J. R. Bardill1, D. Park1, U. Shabeka3, A. I. Marwan1,2,3 3University Of Colorado Denver,Laboratory For Fetal Regenerative Biology,Aurora, CO, USA 1University Of Colorado Denver,Bioengineering,Aurora, CO, USA 2Children’s Hospital Colorado,Pediatric Surgery,Aurora, CO, USA
Introduction: Myelomeningocele (MMC) results in lifelong neurological and functional deficits. In-utero repair closes the defect, resulting in a 50% reduction in post-natal ventriculoperitoneal shunting. However, it is associated with maternal and fetal risks. Novel fetoscopic approaches using 2-3 ports, pre-fabricated patches, and skin closure demonstrate promising results, however, they are performed late and have a prolonged operative time. Our novel, Reverse Thermal Gel (RTG) has posed a unique solution for an early, minimally invasive delivery of a patch. So far, we have shown fast in-situ gelling properties and RTG stability after long term exposure in amniotic fluid. Moreover, RTG is non-toxic to cells and embryos in culture. Here, we hypothesize that RTG can serve as an in-vitro 3D cellular scaffold for mouse skin fibroblasts and will be successfully injected and localized to the MMC defect of mouse embryos with minimal inflammatory response.
Methods: 1. In-vitro 3D-RTG cellular scaffold: Mouse skin fibroblasts were mixed with RTG-media solution, followed by gelling at 37°C to encapsulate the cells within the RTG. The fibroblasts were cultured for 3 days and then viability was assessed using a live/dead stain and confocal microscopy. 2. RTG injection into mouse MMC defect embryos: Grainyhead like-3 (Grhl3) mice express MMC phenotypes. Pregnant E16.5 Grhl3 mice underwent laparotomy to expose uterine horns. A RTG solution or saline was applied onto the MMC defect by transuterine injection. On E19, the embryos were harvested to assess RTG coverage of the MMC defect. 3. Inflammatory response to RTG injection: Defect tissue was stained for CD68 and F4/80 macrophage antibodies and imaged on a fluorescent microscope.

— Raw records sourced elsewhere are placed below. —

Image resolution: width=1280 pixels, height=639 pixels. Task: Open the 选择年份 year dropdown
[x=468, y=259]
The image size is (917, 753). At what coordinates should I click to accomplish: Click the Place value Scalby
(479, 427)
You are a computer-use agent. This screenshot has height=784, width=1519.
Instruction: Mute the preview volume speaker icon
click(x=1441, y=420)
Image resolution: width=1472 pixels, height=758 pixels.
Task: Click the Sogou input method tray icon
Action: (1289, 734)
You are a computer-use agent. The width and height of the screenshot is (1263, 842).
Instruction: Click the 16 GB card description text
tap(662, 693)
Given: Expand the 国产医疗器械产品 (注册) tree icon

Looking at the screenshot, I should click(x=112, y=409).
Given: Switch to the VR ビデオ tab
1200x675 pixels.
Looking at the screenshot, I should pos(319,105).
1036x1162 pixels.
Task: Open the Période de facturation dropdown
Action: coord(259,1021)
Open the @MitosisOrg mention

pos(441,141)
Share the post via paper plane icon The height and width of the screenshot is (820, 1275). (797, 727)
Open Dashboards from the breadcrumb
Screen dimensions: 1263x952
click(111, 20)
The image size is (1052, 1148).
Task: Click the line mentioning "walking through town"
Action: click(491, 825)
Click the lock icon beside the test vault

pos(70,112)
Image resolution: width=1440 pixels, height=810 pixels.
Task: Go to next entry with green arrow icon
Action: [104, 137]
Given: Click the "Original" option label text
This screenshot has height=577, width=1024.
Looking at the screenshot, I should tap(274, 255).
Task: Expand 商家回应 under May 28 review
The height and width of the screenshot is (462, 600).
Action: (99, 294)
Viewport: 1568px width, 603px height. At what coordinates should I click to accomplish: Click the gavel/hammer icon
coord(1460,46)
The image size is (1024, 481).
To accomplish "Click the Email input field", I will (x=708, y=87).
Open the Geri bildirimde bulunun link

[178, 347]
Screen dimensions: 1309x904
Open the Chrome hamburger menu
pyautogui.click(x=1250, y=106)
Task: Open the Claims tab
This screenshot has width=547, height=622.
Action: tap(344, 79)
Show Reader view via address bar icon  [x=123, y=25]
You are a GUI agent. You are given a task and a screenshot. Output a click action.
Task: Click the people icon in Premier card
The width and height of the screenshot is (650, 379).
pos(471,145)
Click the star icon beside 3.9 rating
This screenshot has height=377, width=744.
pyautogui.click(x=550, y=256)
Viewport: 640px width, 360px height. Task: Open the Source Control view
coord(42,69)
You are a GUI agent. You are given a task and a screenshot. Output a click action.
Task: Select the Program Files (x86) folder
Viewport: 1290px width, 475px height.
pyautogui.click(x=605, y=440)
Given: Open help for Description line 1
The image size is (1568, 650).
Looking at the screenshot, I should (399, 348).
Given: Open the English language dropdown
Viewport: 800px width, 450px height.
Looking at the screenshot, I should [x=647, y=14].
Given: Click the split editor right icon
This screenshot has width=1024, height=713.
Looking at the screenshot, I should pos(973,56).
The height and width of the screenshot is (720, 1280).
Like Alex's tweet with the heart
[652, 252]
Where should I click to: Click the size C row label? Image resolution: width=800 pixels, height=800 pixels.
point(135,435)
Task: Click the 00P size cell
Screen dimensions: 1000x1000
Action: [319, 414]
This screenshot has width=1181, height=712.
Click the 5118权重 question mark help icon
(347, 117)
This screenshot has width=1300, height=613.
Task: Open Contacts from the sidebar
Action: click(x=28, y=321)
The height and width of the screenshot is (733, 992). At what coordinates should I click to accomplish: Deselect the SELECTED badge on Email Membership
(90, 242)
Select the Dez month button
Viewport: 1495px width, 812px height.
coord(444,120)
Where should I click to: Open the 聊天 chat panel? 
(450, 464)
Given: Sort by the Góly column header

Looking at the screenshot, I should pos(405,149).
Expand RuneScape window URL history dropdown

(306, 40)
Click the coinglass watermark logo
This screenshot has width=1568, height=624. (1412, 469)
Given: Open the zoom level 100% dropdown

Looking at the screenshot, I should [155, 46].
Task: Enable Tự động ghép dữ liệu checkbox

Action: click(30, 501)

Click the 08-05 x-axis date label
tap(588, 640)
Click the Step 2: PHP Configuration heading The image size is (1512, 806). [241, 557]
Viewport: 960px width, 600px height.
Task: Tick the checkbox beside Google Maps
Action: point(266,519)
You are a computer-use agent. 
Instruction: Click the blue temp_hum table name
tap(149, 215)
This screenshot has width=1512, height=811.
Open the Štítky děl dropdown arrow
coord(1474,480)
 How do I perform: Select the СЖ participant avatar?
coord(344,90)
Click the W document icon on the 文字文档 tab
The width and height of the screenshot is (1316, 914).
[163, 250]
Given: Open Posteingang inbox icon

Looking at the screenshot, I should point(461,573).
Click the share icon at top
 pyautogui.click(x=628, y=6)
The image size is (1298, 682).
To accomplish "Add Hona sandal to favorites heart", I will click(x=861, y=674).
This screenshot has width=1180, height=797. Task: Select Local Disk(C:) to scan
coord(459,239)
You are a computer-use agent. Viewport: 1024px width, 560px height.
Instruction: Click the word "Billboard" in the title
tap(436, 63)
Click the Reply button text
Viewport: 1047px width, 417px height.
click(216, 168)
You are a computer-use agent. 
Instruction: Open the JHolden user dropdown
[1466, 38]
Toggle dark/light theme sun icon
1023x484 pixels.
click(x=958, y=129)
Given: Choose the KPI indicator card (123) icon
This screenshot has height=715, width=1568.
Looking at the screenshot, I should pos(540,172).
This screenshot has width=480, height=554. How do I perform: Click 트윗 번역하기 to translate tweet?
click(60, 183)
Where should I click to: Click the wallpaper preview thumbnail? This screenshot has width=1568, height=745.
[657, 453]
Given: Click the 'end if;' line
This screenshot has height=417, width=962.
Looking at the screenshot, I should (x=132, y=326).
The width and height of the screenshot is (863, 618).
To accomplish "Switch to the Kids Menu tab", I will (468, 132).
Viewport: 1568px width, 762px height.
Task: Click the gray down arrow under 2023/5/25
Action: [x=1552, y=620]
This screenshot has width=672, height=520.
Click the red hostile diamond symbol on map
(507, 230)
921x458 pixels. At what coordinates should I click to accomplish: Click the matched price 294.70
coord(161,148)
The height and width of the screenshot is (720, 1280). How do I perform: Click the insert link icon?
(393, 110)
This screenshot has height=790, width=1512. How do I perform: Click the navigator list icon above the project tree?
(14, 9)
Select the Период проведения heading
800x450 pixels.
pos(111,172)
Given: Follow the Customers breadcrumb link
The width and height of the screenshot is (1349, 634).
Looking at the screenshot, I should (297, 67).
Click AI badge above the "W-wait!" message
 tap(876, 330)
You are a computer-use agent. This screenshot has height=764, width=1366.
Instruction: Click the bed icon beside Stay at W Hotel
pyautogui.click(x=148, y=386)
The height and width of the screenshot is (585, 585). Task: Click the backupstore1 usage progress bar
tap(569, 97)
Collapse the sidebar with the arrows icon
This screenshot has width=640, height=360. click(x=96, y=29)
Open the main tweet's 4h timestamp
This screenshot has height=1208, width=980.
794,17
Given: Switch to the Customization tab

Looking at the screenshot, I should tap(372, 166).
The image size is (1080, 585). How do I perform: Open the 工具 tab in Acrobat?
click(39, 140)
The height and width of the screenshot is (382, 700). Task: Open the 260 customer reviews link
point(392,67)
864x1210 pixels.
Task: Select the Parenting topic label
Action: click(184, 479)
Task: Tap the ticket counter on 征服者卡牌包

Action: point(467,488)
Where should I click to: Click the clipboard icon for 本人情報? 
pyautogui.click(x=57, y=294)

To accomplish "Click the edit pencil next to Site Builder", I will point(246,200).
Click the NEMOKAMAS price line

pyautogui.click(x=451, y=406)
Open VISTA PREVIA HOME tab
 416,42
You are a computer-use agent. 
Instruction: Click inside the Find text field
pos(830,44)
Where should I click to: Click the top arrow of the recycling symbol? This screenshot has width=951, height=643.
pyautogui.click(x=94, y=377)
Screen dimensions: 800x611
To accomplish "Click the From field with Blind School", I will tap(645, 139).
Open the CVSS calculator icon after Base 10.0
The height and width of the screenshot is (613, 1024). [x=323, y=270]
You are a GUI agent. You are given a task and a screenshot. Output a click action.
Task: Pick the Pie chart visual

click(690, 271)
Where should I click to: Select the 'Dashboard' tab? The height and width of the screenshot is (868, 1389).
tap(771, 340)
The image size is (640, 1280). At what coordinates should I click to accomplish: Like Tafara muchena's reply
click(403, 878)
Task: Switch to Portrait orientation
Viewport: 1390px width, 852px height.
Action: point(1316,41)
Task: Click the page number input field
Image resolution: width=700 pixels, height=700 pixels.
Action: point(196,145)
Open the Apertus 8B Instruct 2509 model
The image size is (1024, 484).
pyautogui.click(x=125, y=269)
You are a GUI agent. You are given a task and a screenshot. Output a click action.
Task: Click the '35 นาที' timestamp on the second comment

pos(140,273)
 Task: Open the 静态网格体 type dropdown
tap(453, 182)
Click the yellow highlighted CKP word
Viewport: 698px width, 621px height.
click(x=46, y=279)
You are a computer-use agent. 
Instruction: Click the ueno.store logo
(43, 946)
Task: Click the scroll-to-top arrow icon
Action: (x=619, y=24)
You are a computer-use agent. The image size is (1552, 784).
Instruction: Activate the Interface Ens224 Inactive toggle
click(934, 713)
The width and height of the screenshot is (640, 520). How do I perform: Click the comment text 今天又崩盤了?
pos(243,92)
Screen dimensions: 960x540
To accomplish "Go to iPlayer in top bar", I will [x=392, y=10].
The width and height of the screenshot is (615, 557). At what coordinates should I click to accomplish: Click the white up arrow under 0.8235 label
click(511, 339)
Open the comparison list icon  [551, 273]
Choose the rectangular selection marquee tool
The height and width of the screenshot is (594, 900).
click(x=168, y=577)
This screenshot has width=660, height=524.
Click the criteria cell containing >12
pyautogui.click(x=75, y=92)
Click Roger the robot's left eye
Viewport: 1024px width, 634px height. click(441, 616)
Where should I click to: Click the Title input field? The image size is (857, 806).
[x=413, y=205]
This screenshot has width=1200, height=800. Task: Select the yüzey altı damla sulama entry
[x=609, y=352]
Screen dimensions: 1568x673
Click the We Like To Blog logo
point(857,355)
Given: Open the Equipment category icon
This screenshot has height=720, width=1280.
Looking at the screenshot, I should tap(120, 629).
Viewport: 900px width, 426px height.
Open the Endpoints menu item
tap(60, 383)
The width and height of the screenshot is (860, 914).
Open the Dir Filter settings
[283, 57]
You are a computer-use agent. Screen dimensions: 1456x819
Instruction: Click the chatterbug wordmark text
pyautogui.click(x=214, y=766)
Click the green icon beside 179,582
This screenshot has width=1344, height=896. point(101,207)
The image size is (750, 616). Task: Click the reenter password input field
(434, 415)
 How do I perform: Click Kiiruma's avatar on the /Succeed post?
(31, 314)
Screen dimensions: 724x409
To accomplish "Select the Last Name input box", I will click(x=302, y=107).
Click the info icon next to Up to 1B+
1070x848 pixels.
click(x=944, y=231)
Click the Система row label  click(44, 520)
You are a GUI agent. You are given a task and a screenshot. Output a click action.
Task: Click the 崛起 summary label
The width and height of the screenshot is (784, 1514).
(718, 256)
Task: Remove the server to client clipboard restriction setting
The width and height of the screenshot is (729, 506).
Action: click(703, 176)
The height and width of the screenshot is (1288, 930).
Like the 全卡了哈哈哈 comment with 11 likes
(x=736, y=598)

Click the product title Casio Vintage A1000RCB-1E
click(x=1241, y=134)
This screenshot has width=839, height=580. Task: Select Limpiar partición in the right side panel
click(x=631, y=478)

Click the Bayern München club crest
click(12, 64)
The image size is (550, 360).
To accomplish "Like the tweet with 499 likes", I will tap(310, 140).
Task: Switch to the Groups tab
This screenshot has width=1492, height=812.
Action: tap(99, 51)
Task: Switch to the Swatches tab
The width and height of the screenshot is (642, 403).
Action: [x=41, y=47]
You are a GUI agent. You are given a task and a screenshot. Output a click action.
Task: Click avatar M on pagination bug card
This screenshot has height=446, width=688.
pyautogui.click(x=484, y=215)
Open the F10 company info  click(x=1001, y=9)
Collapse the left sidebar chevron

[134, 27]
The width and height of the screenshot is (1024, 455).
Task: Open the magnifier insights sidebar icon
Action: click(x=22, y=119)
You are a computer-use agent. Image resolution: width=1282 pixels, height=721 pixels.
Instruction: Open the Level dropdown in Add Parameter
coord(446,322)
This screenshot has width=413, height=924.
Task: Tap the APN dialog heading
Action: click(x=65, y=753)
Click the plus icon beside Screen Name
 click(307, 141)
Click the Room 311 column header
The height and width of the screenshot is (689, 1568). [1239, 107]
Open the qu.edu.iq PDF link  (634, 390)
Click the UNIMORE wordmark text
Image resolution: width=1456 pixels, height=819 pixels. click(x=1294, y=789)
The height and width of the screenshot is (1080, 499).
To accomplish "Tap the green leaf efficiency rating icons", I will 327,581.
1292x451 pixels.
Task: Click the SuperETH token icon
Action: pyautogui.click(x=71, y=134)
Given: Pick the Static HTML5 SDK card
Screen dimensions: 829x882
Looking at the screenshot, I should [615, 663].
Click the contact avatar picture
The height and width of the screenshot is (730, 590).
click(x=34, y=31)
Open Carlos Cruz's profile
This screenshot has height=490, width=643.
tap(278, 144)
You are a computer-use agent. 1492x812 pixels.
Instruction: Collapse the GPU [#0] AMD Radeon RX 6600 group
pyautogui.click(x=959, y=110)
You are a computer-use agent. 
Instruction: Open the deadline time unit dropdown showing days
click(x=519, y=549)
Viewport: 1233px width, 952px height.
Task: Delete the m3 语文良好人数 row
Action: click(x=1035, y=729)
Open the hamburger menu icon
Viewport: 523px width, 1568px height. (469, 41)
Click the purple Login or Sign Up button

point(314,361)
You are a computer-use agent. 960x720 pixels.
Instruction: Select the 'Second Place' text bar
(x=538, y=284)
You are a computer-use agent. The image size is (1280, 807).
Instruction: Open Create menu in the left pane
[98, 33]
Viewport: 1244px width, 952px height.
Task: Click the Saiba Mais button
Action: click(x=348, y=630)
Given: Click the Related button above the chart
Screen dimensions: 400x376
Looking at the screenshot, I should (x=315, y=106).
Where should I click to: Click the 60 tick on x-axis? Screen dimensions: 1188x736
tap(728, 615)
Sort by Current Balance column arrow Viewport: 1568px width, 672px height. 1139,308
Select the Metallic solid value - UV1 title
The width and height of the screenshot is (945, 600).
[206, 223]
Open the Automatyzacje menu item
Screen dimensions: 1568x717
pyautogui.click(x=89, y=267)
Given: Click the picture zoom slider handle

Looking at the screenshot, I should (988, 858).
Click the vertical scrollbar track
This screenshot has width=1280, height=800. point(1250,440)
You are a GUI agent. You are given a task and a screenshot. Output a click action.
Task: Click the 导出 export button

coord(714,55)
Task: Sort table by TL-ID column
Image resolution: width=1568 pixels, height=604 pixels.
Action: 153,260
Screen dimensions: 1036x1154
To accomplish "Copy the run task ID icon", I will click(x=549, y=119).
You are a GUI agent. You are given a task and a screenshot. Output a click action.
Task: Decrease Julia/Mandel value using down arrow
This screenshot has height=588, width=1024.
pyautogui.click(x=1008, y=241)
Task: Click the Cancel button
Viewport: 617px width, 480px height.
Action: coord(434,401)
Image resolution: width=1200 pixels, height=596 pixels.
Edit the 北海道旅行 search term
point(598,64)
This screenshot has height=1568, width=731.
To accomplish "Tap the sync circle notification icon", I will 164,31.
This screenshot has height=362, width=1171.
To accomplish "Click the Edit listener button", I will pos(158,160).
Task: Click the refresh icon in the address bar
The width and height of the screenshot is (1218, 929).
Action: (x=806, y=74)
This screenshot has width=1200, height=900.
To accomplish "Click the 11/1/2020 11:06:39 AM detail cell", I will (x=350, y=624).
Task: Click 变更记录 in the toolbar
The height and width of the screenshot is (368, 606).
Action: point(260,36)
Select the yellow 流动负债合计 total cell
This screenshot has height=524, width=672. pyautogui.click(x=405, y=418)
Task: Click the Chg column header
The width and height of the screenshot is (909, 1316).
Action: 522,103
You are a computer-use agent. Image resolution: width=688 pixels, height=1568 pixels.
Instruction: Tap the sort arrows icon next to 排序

Results: Fibroblast 3D-RTG culture live/dead staining reveals 90-95% live cells after 3 days. The RTG successfully applies to mouse MMC defects and forms a stable gel covering the defect. A total of 6 MMC defect embryos are recovered at E19 harvest: 3 defect embryos demonstrate more than 50% coverage of the defect, while the other 3 show less than 50% coverage. CD68 and F4/80 macrophage response demonstrates little to no difference in inflammation comparing RTG and saline injections in defect embryos.
Conclusion: Using a mouse model, we demonstrate that by simple needle injection, a RTG can cover a mouse MMC defect and remain at the site of the defect until harvest with minimal inflammatory response. However, RTG defect coverage decreases over time. Moreover, the RTG has in-vitro fibroblast scaffolding properties, which could allow for native cellular integration into the patch and/or allow cellular treatments to be incorporated into the patch. Based on our results, we are currently modifying the RTG to enhance the adhesive properties. Overall, our work demonstrates that a RTG is a promising candidate for a minimally invasive approach to patch MMC and will be conducive to transitioning to a fetoscopic approach in a sheep model.